Top ten things I learned from my dad:
- Being there is important. He came to every one of my high school basketball, volleyball, track meets, and softball games. He was always in the stands. I do not remember a single time when he chastised me for not doing well enough.
- Keep on keeping on. A gregarious man, but not a natural-born businessman, Dad kept a small business open for nearly 30 years in spite of financial roadblocks from a recession, wild variations in sales from month to month, and good old Uncle Sam, who often wants more taxes than we really have available to pay. You rarely, if ever, saw him without a smile and a joke to share.
- You don’t dig through a trash can for an edible piece of steak. This was his philosophy about rock music. When I would protest that there was some good and decent music out there, he’d cite this belief. I didn’t completely agree with him when I was a kid, but I do see the wisdom of it now.
- Life is to be enjoyed. From green scrambled eggs, to endless word play, to telling (the same) jokes over and over to laughing audiences, Dad knew how to have a good time. Indeed, when I think of him now, I remember his laughter and his smile.
- It’s good enough for who it’s for. Now, I’ll admit, this one scandalized perfectionistic little me. But I have also come to appreciate this sentiment from the standpoint that perfectionism is overrated. Yes, sure, do my best, but don’t stress about the little stuff. And almost all of it is little stuff.
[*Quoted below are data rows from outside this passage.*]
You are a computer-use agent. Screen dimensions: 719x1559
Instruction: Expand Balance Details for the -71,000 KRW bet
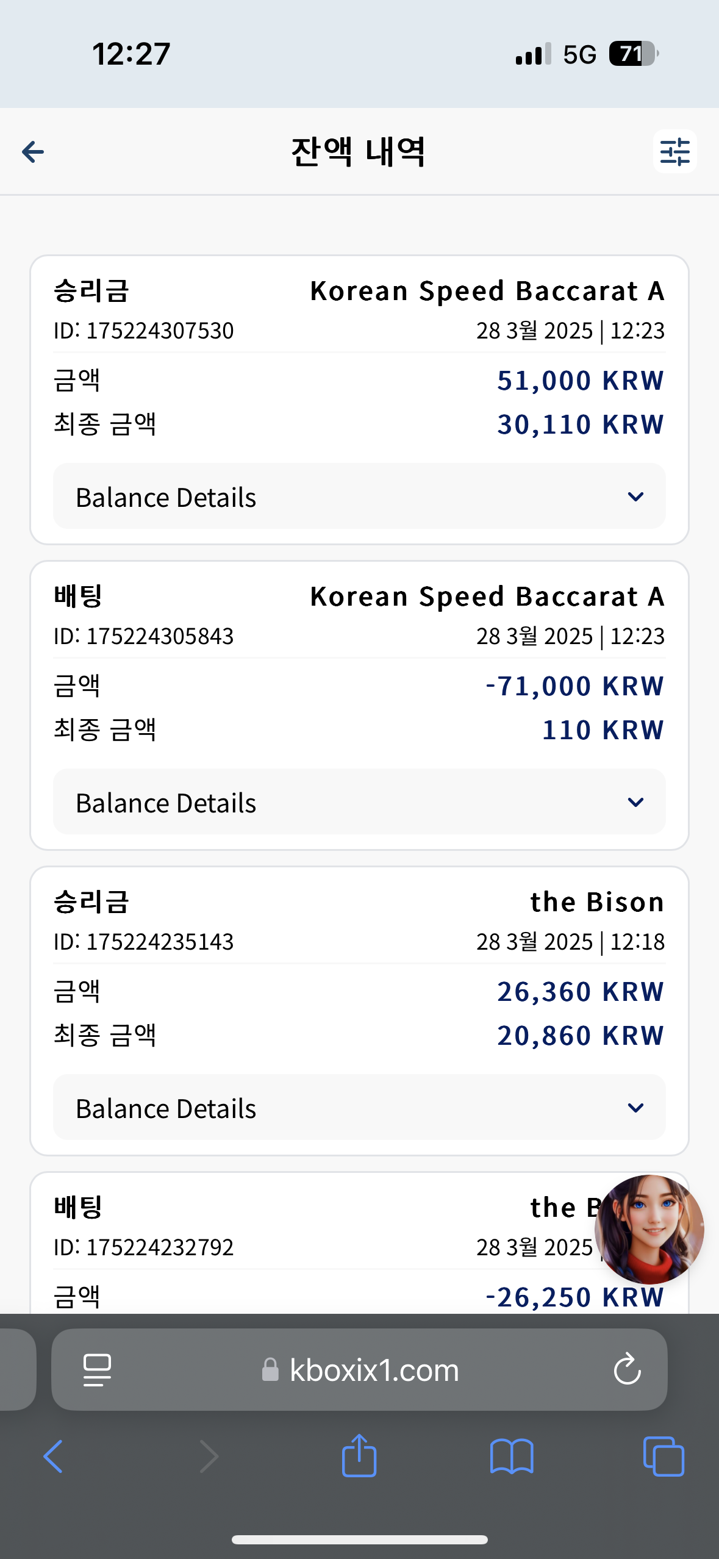click(359, 802)
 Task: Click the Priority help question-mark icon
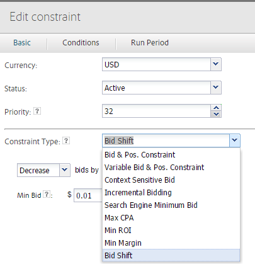coord(37,111)
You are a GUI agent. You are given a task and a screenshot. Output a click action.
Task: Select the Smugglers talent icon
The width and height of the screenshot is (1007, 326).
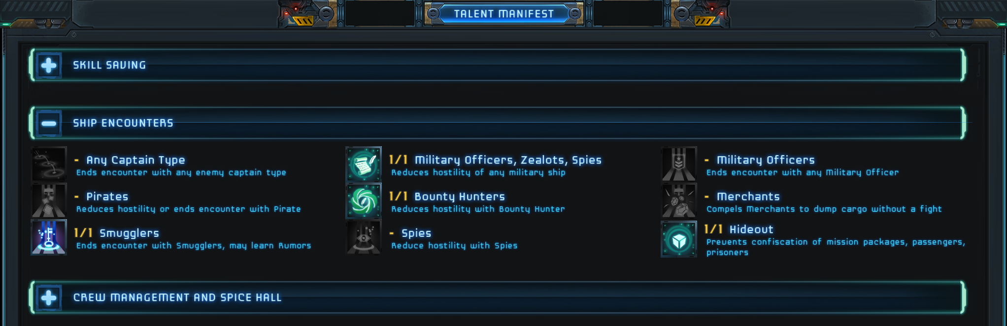click(49, 237)
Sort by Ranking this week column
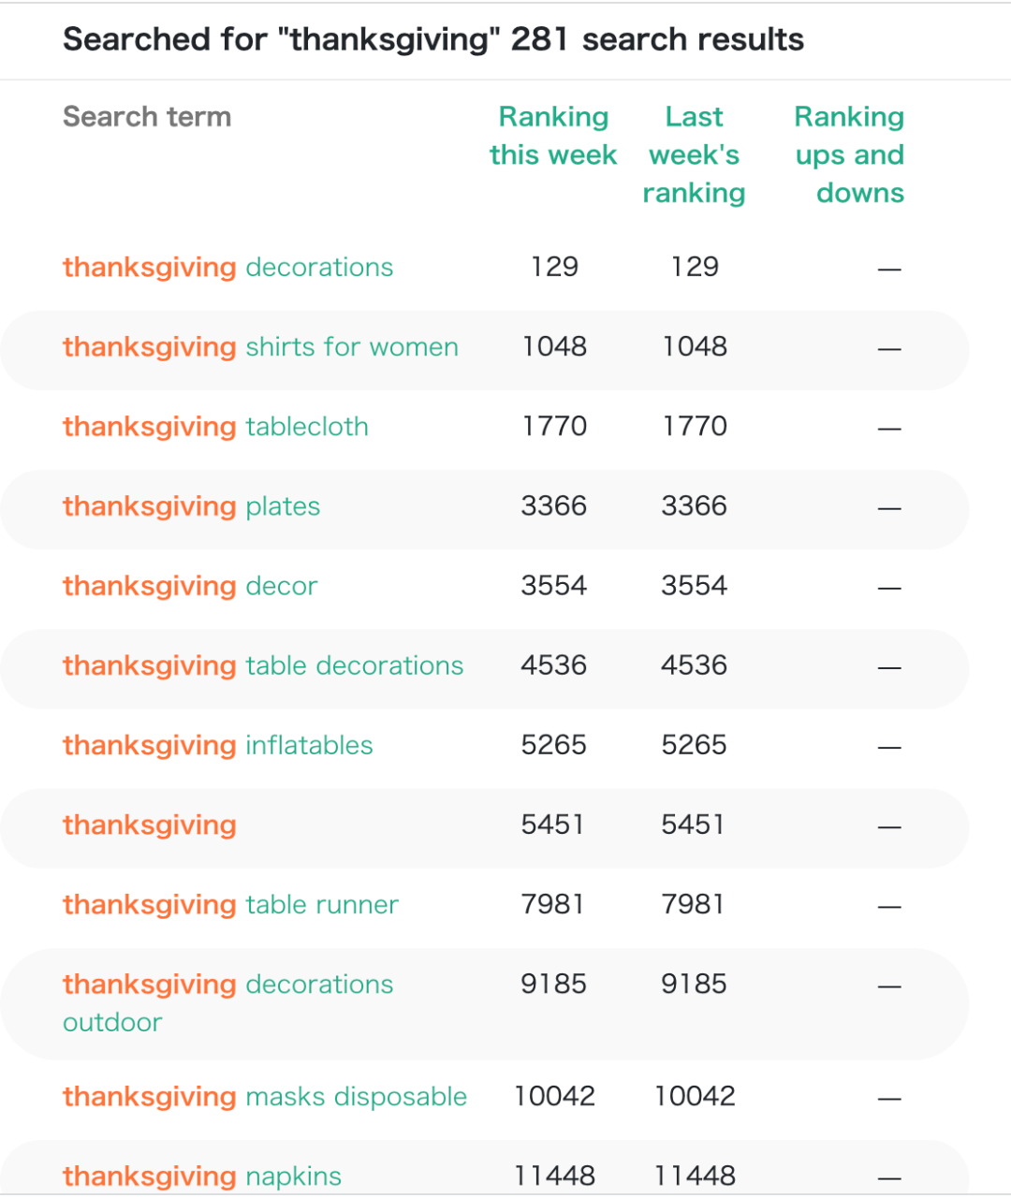Image resolution: width=1011 pixels, height=1197 pixels. [553, 136]
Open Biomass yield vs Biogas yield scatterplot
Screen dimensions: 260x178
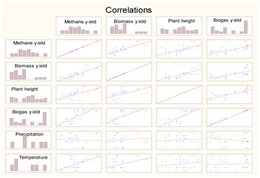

- To recognize my value as a person and a woman. It took me a good long while to catch on to this, but my dad’s actions showed me that he thought I was valuable. That’s a pretty great gift to give to a child.
- People are more important than things. He made a decision to keep the grass free of pesticides in order to provide a safe and fun place for us to play.
- Dollar waiting on a dime. Taught me the value of recognizing that I’m not the center of the world, not because I don’t make a lot of money, but because I’m part of a very big world with many, many people in it. I still managed to sport some pretty spiffy entitlement, but I learned eventually to let that go.
- Be on time. I appreciated that about my dad, that he valued the concept of being on time, or even a little early.
- Don’t consider myself to be above the law. Which is to say, be careful about thinking that a particular law or rule doesn’t apply to me. I can choose to break a rule or a law, but not because I am somehow special.
Happy Birthday, Dad. I hope heaven is treating you right!